> _Reading text_:
--

Wednesday, February 12, 2014

Reviews: The Lego Movie


            The Lego Movie is everything you would hope for from a movie about Legos. That is, if you’re the kind of person who hopes for anything from a movie about Legos. Even if you aren’t that kind of person, it’s everything you would have hoped for, if only you had known just how good this sort of movie can be. Here is anarchic, freewheeling creativity with surprising depth and frenetic, subversive humor paired with real heart.
            Emmet (Chris Pratt) is a breathtakingly average Lego construction worker; a little lonely, but otherwise gleefully and obliviously happy in his staggeringly normal life. In the Lego city where he works, everyone follows the instructions, watches the same stupid sitcom, drinks the same overpriced coffee, and listen to the same super-catchy dance tune (“EVERYTHING IS AWESOME!”).
            Then, at the end of another day’s work, Emmet runs into an alluring and mysterious young lady, who accidentally leads him to a mysterious object that marks him as the messianic ‘Special:’ “the brightest, most talented, most interesting person in the universe” (“uh…yes! That’s me!”). This launches him into a larger world of evil conspiracies, secret resistance movements, and an ancient prophecy…or does it?
            You see, The Lego Movie’s plot is one long cliché at first glance, but as time goes on it becomes clear that what is going on here is something much subtler and more exciting. Unexpected twists, clever subversions, and endless inventiveness abound at every turn. You may not believe it, but this is a movie that will genuinely surprise you. Even the usually trite “everyone is special” and “believe in yourself” messages are handled in subtler and more intelligent forms than you’d expect, and in the end even the formulaic nature of the story itself hides a deeper meaning.
            I can’t really get into any of this without massive spoilers, which I absolutely refuse to do. So, I’ll turn instead to the utter brilliance of the writing, with never-ending gags and laugh-a-minute jokes. A random sampling: a hyperbolic expression of enjoyment that turns out to be completely and literally true; a title that remains visible in the background throughout the subsequent scene; and a gleefully vindictive depiction of a certain famous superhero whose last appearance on the big screen was a notorious failure.
            Yes, we have real superheroes here. Lego is partnered with several major franchises, and The Lego Movie makes good use of this fact with a string of hilarious cameos, not to mention Batman himself playing a major supporting role (voiced by Will Arnett). I would say this affectionate semi-parody of the world’s most popular superhero is the funniest thing in the movie, but I don’t dare make any such a bold claim in a film like this.
            Another fair choice might be Will Ferrell’s villainous President/Lord Business: a controlling, yet rather cheerful dark lord who bears more than a passing resemblance to Ferrell’s earlier role in Megamind; an evil genius who keeps getting sidetracked by picky little details and is constantly annoyed when things don’t turn out the way they’re supposed to. In fact, he has a plan to make sure that things will end up and stay just the way they ought to be…
            Or it might be Lord Business’s chief enforcer; Bad Cop/Good Cop, who is somehow ten times funnier for the mere fact that he’s voiced by Liam Neeson (“Darny-darn-darn-darn-DARN!”).

--

> _Excerpted data_:
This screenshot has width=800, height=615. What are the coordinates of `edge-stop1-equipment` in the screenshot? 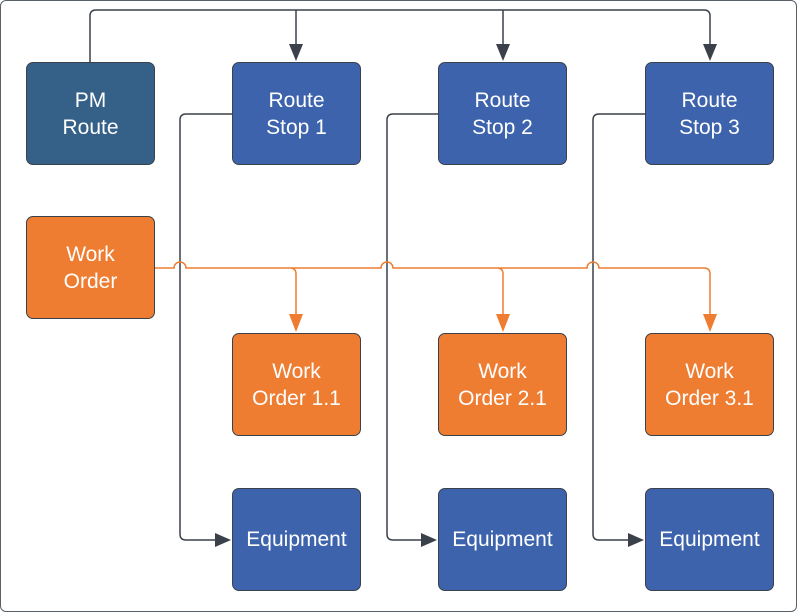 It's located at (206, 327).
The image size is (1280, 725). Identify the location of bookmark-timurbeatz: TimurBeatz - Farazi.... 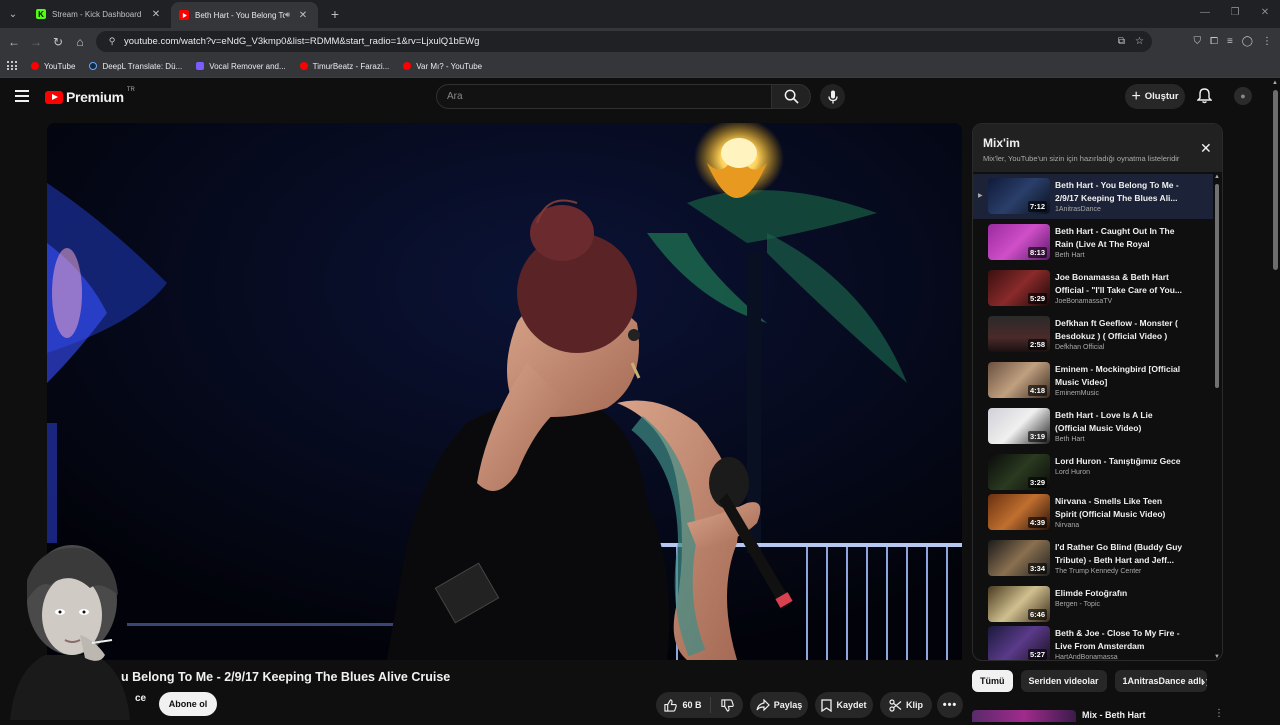
(344, 66).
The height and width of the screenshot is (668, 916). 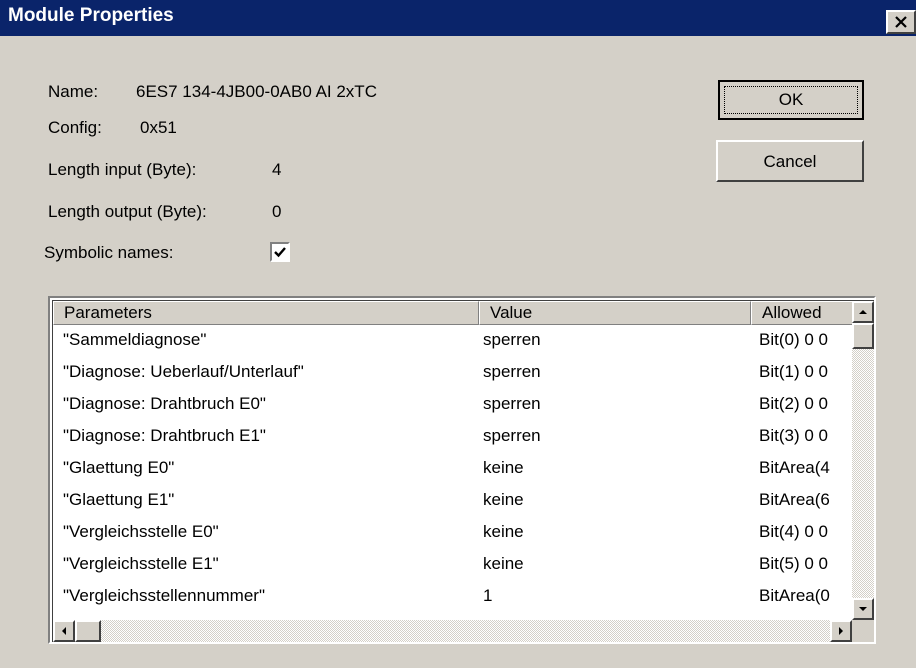 I want to click on scroll-down-button, so click(x=863, y=609).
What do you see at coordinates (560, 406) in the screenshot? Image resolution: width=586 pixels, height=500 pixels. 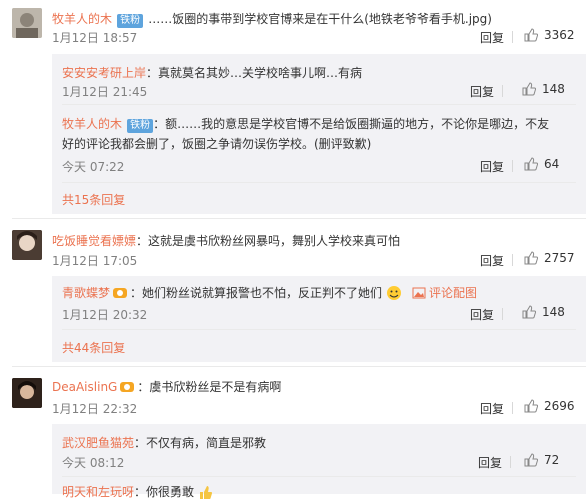 I see `like-count: 2696` at bounding box center [560, 406].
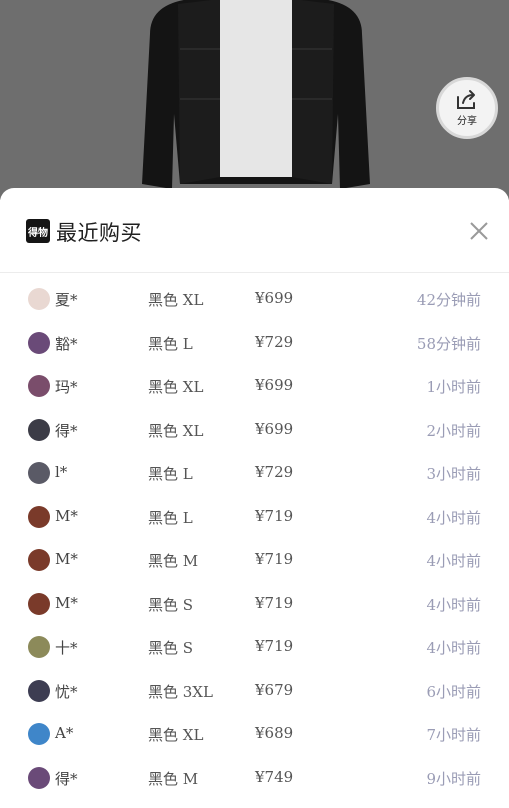 Image resolution: width=509 pixels, height=808 pixels. I want to click on purchase-time: 9小时前, so click(454, 778).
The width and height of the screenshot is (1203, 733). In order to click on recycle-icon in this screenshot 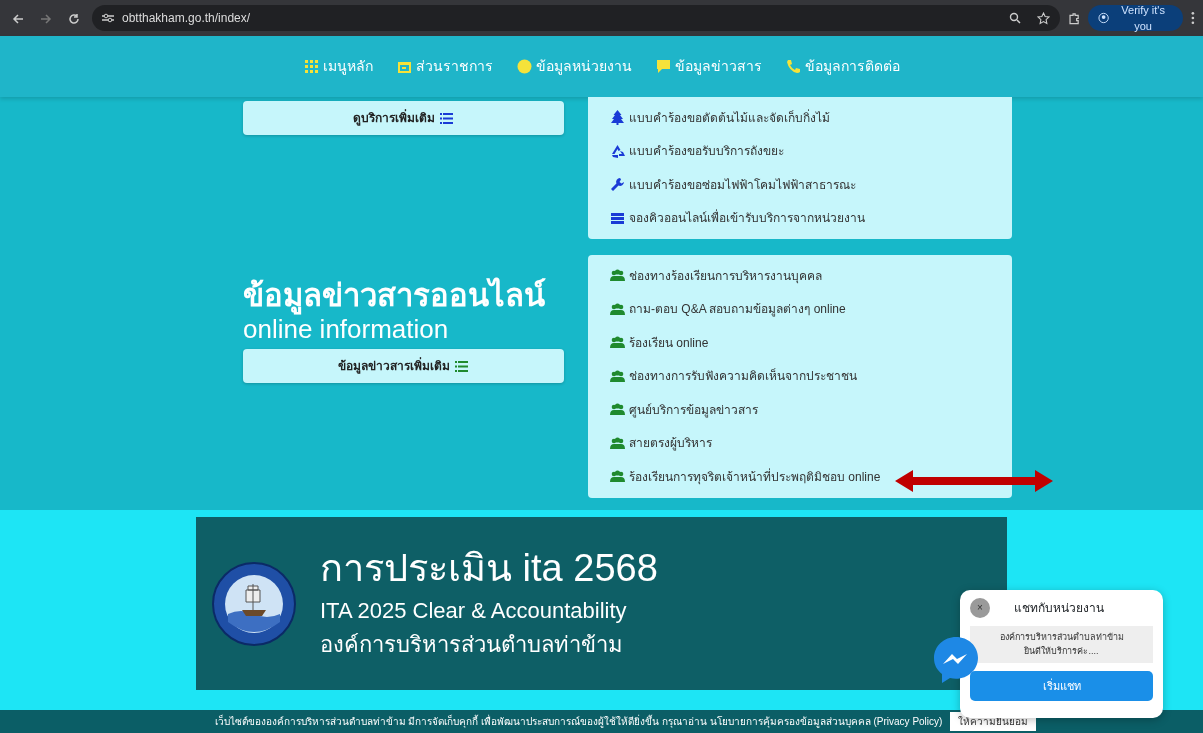, I will do `click(618, 151)`.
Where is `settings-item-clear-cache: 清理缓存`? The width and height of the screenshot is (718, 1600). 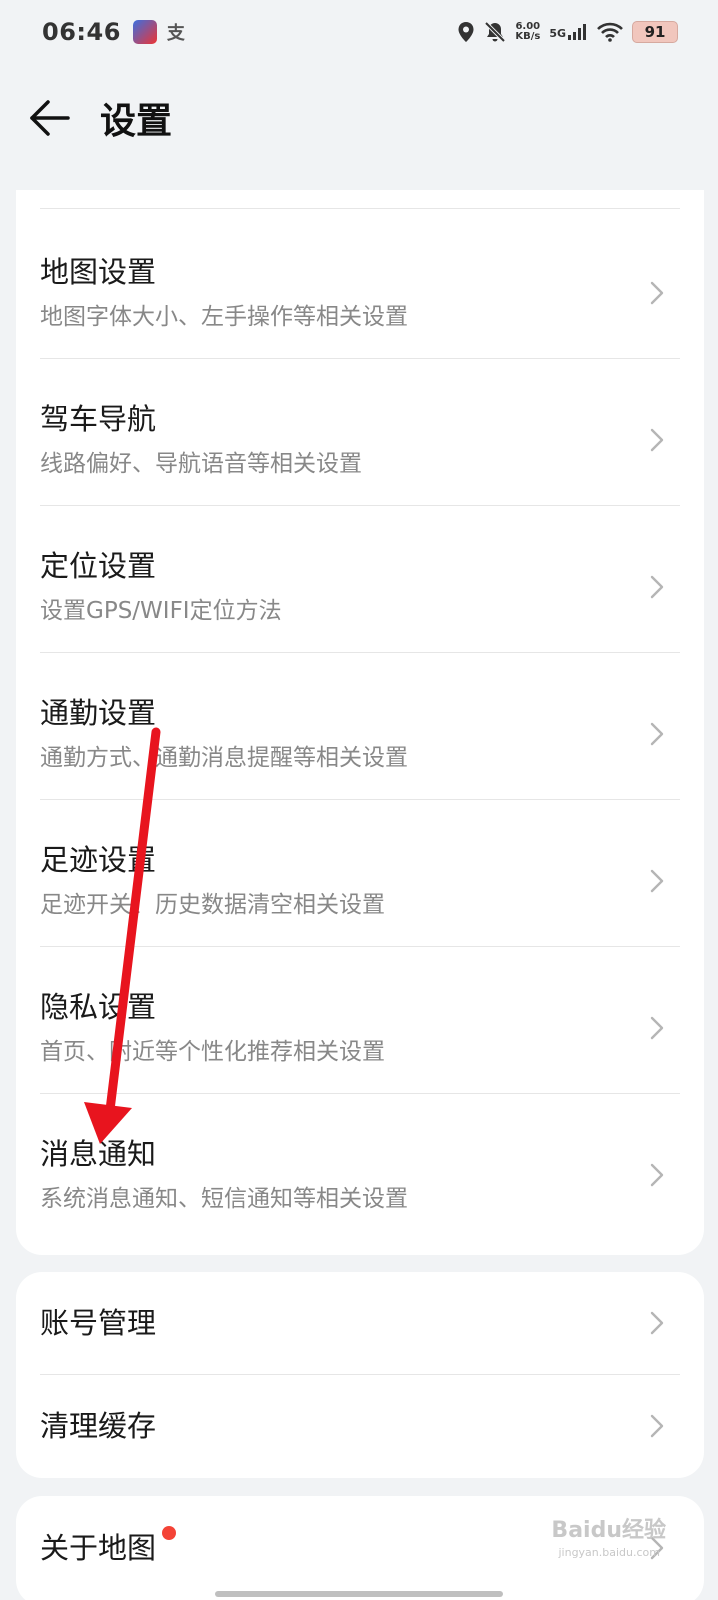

--

> _Tasks to carry out_:
**1)** Who voices Batman, according to the Lego Movie review?
**2)** Resume the Lego Movie review from its last sentence.
The records have no connection to the Lego Movie review.

> _Responses by item number_:
**1)** Will Arnett.

**2)**
            Or…well, trying to list the film’s best jokes would be an exercise in futility. It’s simply the funniest movie I’ve seen in a long time.
            And yet, the gag-a-minute humor doesn’t change the fact that this is also a movie with a lot of honest-to-goodness heart to it. The little plastic heroes evince real humanity; they get under your skin and make you love them, much like the similarly artificial-yet-soulful protagonists of Toy Story or Wreck-It Ralph; especially Emmet, who really is just a very nice, normal guy. He’s almost hobbit-like: cheery, good-humored, friendly, honest, not-too-bright, and capable of both simple kindness and great courage. Even better, his very normalcy, though the source of much humor, turns out to be his greatest advantage. He is a fit hero precisely because he’s so humble. 
            Elizabeth Banks’ Wyldstyle isn’t quite as interesting as Emmet: she’s a bit too ordinary (ironically enough) in the sense that badass action-chicks are a dime-a-dozen these days. She does break the mold a little, though, by being perhaps a little too good; that is, she may be putting on a bit of an act and actually be a little more vulnerable and needy than she initially appears (her obviously-made-up name is the source of both several funny gags and a scene of real pathos).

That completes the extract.